Edwards, Julian and Billsberry, Jon (2020). Testing a Multidimensional Theory of Person-Environment Fit. Journal of Managerial Issues, 32(1) pp. 8–25.

Abstract

This paper explores the multidimensionality of employees’ fit. In particular, the aim of the present paper is to test the long-term temporal stage of the multidimensional model of Person-Environment (PE) fit advanced by Jansen and Kristof-Brown (2006) empirically. The notion of multidimensional fit has emerged as a reaction to the difficulty that researchers have had pinning down the concept of fit. Whereas most people understand what being a “misfit” is like, e.g., not getting on with people, feeling like an outsider, a desire to leave the organization (Schneider, 1987) or looking for bolt holes in which to shelter from the storm (Van Vianen and Stoelhorst, 2007), they do not naturally have an understanding of what being a “fit” is (Billsberry et al., 2005).

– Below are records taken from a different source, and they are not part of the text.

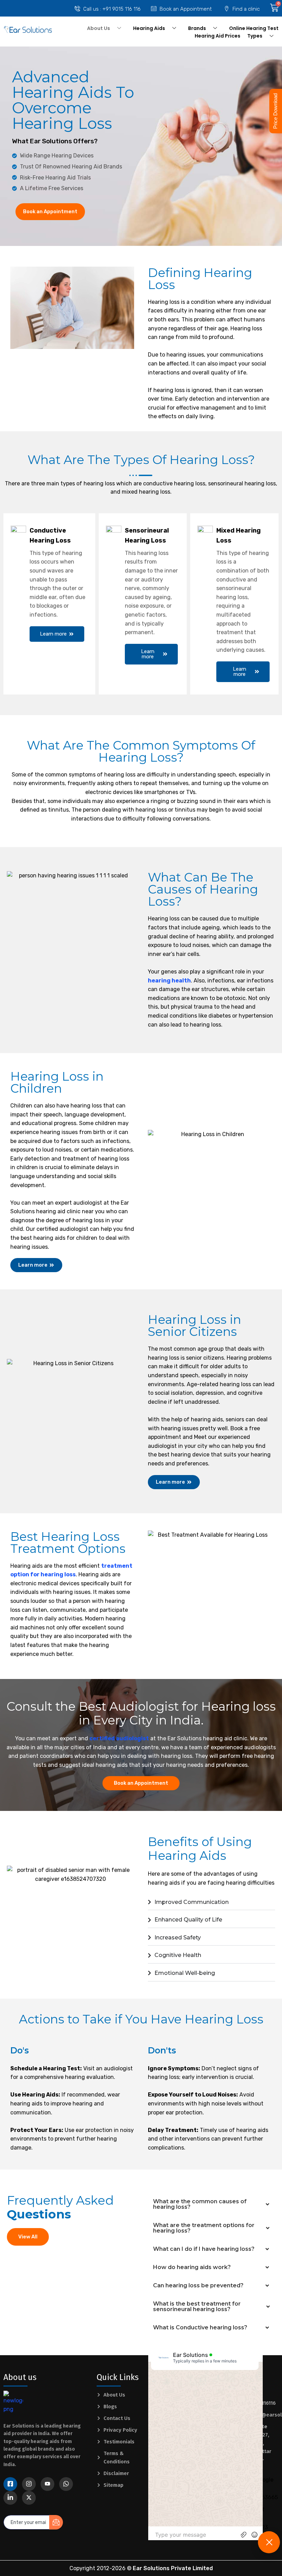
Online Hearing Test (254, 28)
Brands (197, 28)
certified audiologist (119, 1738)
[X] (29, 2498)
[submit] (56, 2522)
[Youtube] (47, 2484)
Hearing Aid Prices (217, 35)
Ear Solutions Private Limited (173, 2568)
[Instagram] (29, 2484)
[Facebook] (10, 2484)
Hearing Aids (149, 28)
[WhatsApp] (66, 2484)
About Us (98, 28)
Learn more (53, 634)
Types (254, 35)
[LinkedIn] (10, 2498)
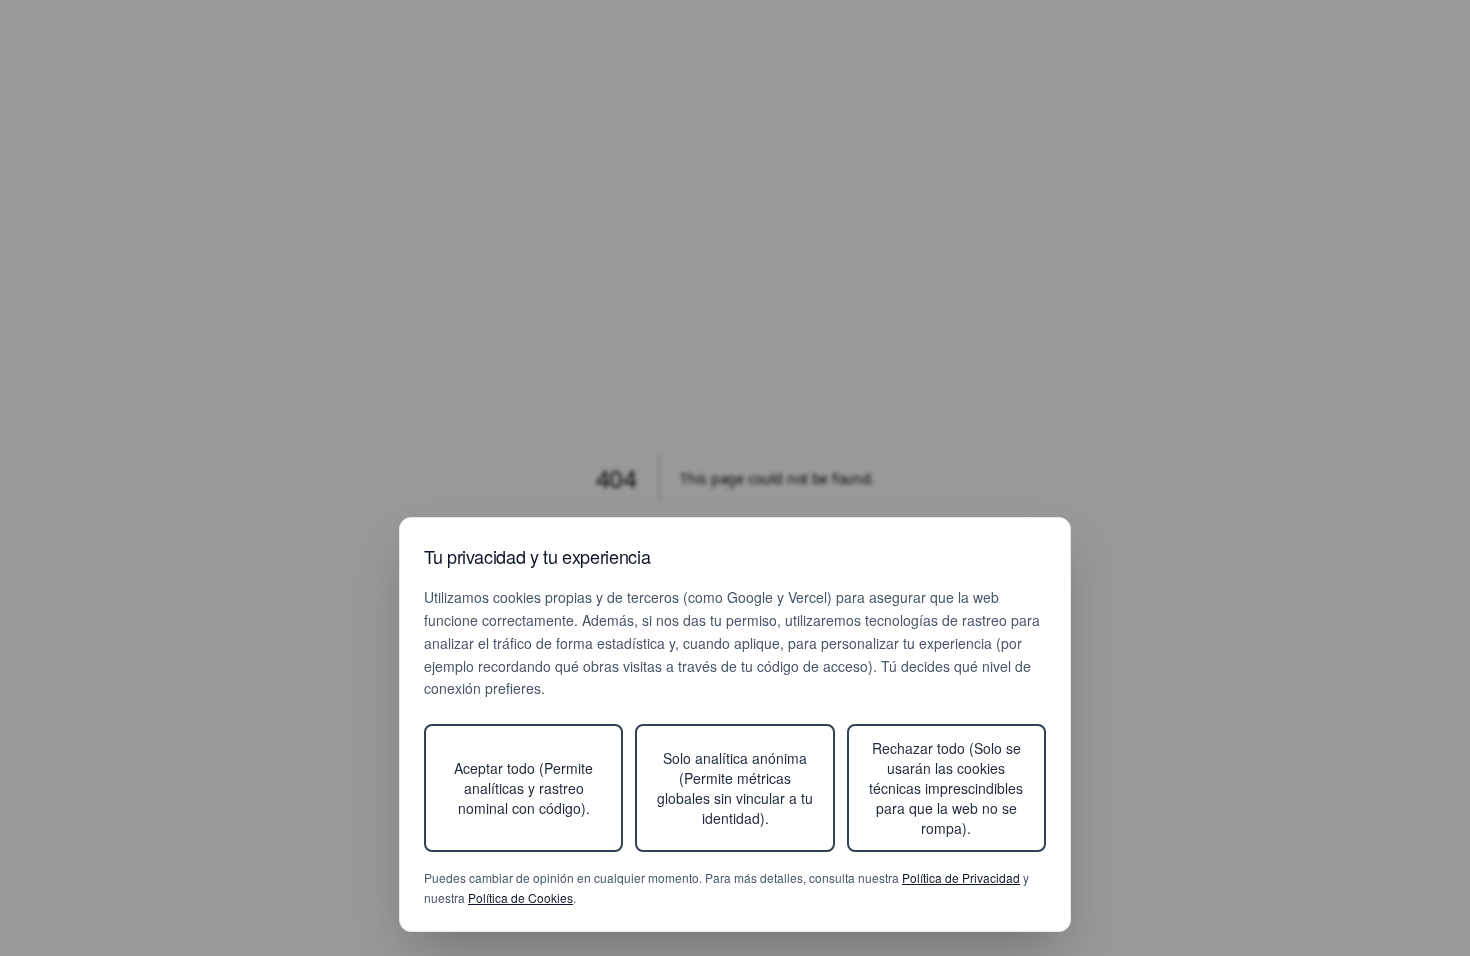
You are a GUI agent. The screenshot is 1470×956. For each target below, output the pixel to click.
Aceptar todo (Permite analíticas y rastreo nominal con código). (523, 788)
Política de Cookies (520, 897)
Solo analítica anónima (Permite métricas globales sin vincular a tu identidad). (735, 788)
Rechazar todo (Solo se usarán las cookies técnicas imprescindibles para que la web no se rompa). (946, 788)
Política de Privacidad (961, 877)
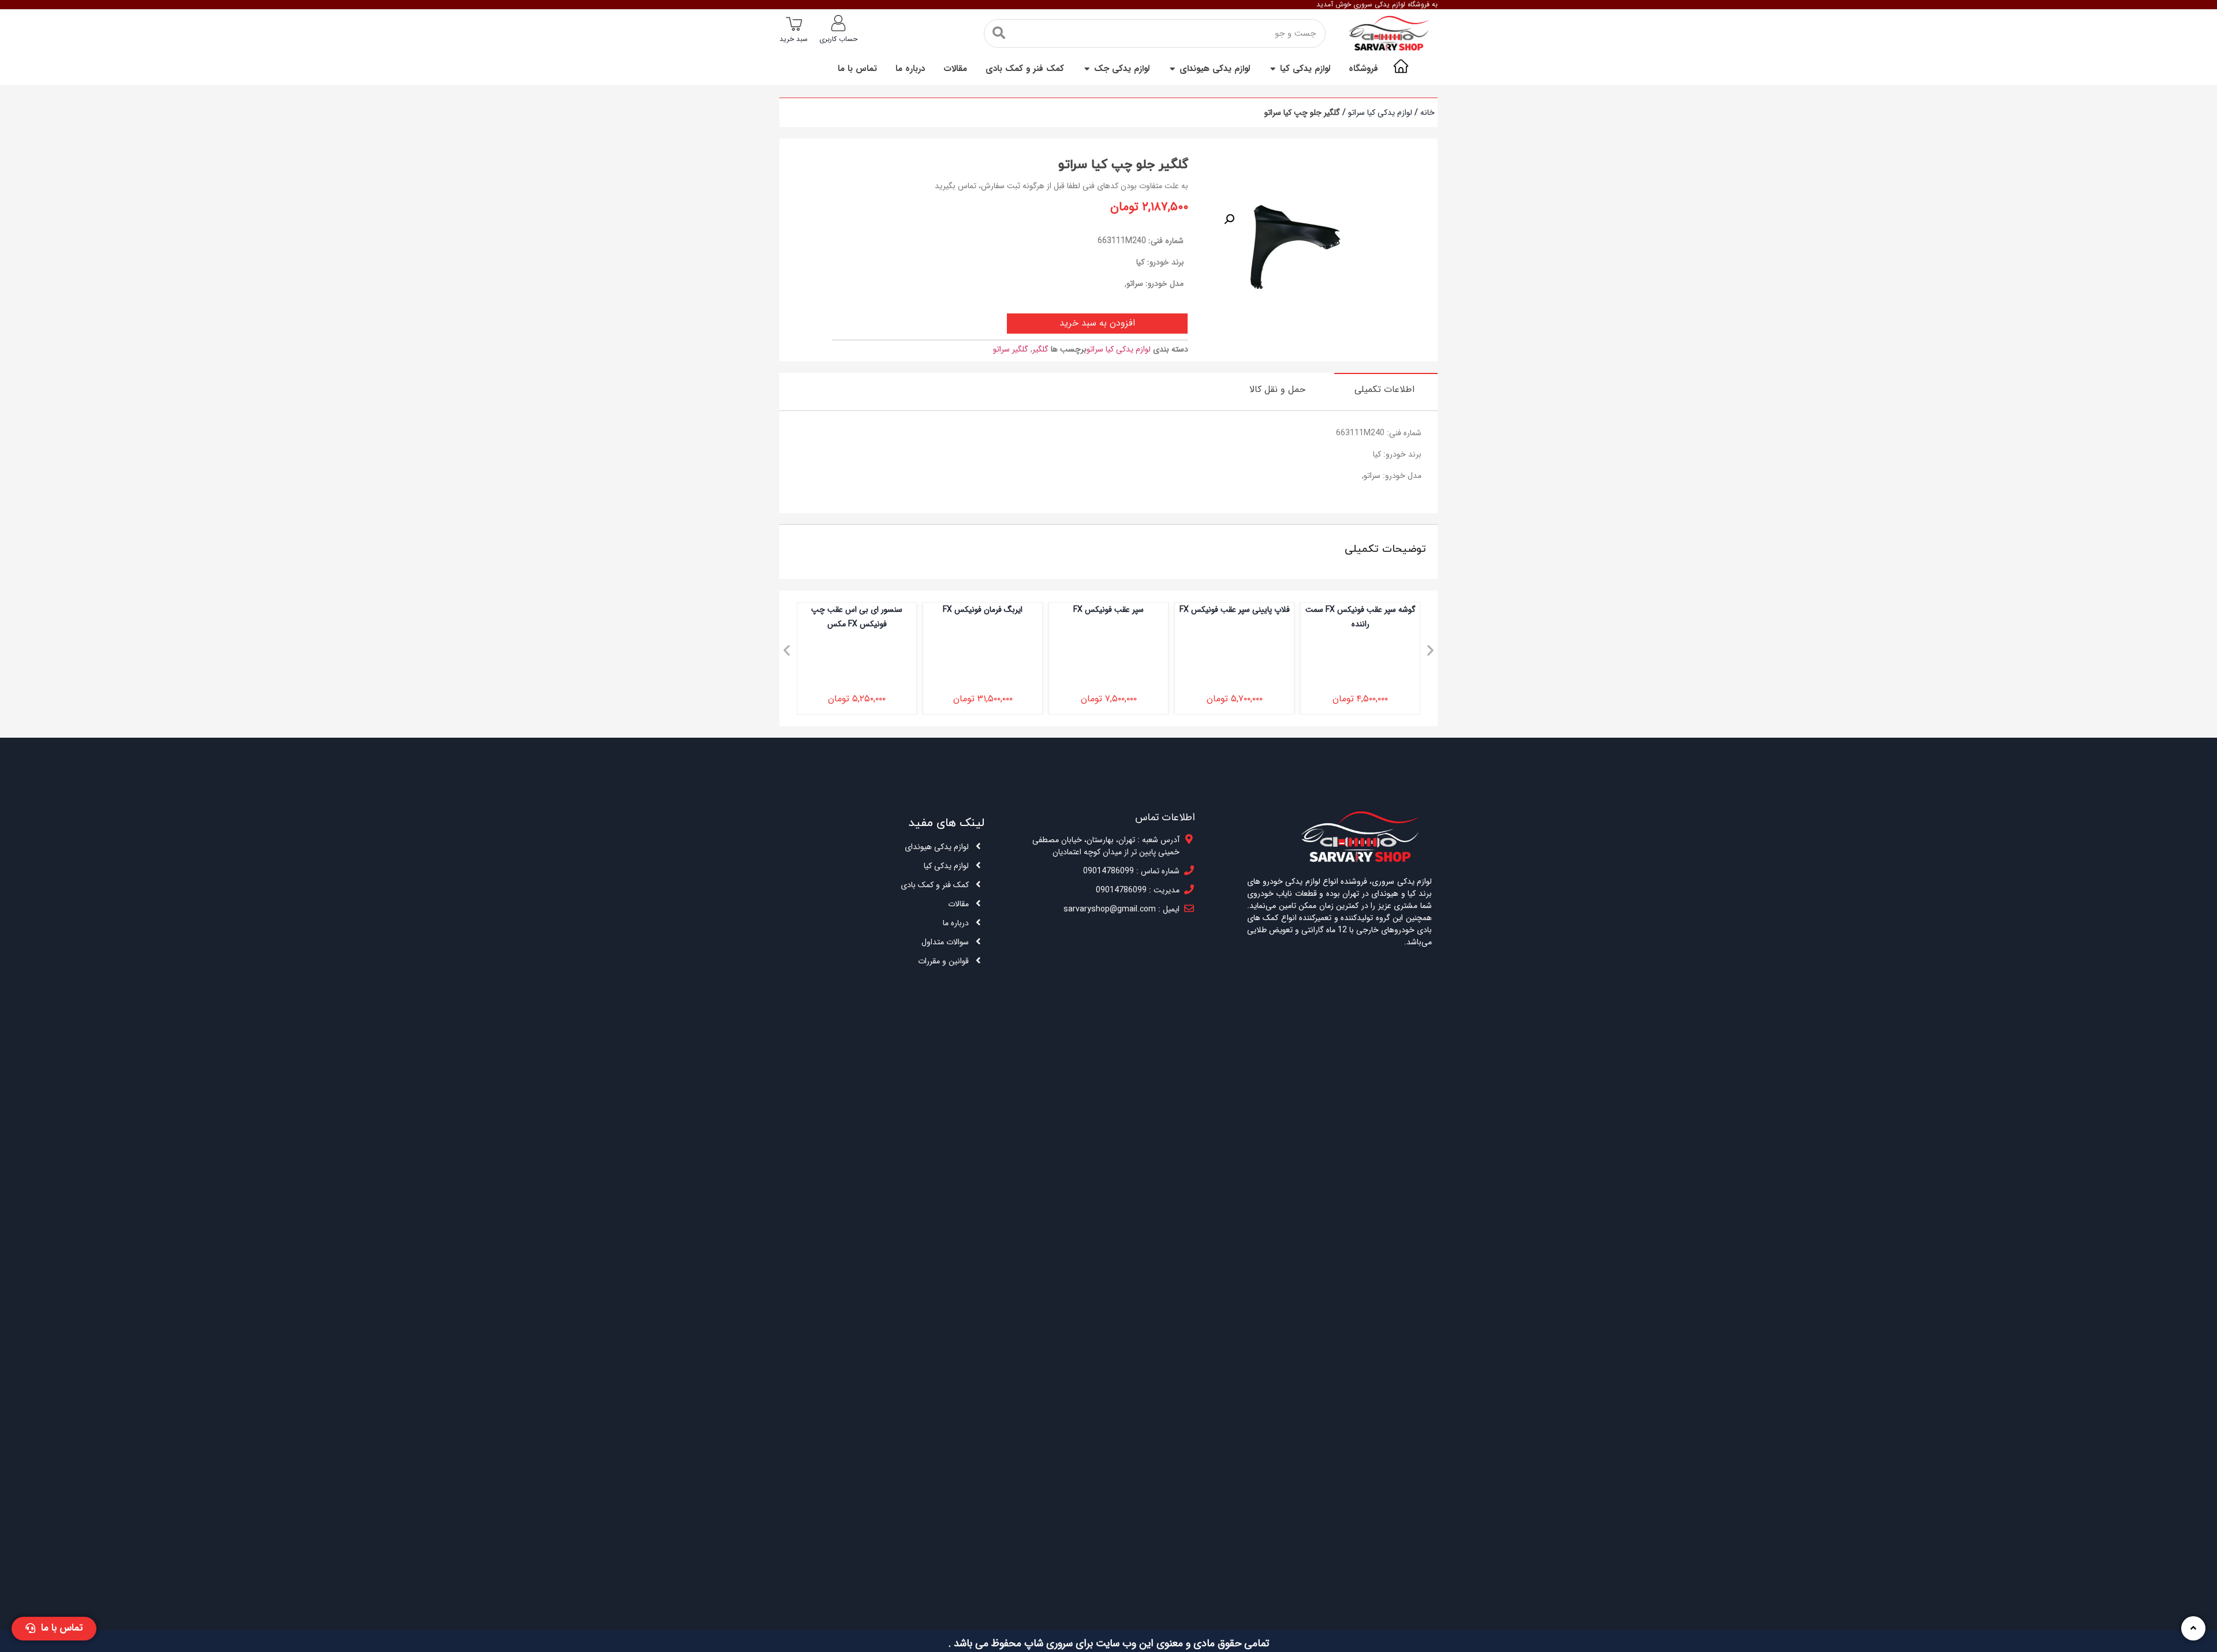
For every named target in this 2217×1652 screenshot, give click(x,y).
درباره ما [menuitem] (910, 69)
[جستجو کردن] (998, 33)
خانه (1427, 112)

Researchers have had similar difficulties conceptualizing fit despite efforts to provide a definition of the term (Cable and Edwards, 2004; Harrison, 2007; Kristof, 1996; Ostroff and Schulte, 2007). This has resulted in considerable variation in the way that researchers conceptualize fit in their studies (Harrison, 2007). Consequently, “fit” is regularly termed an “elusive” concept and one that defies definition (Edwards and Shipp, 2007; Harrison, 2007; Jansen and Kristof-Brown, 2006; Judge and Ferris, 1992; Kristof, 1996; Rynes and Gerhart, 1990).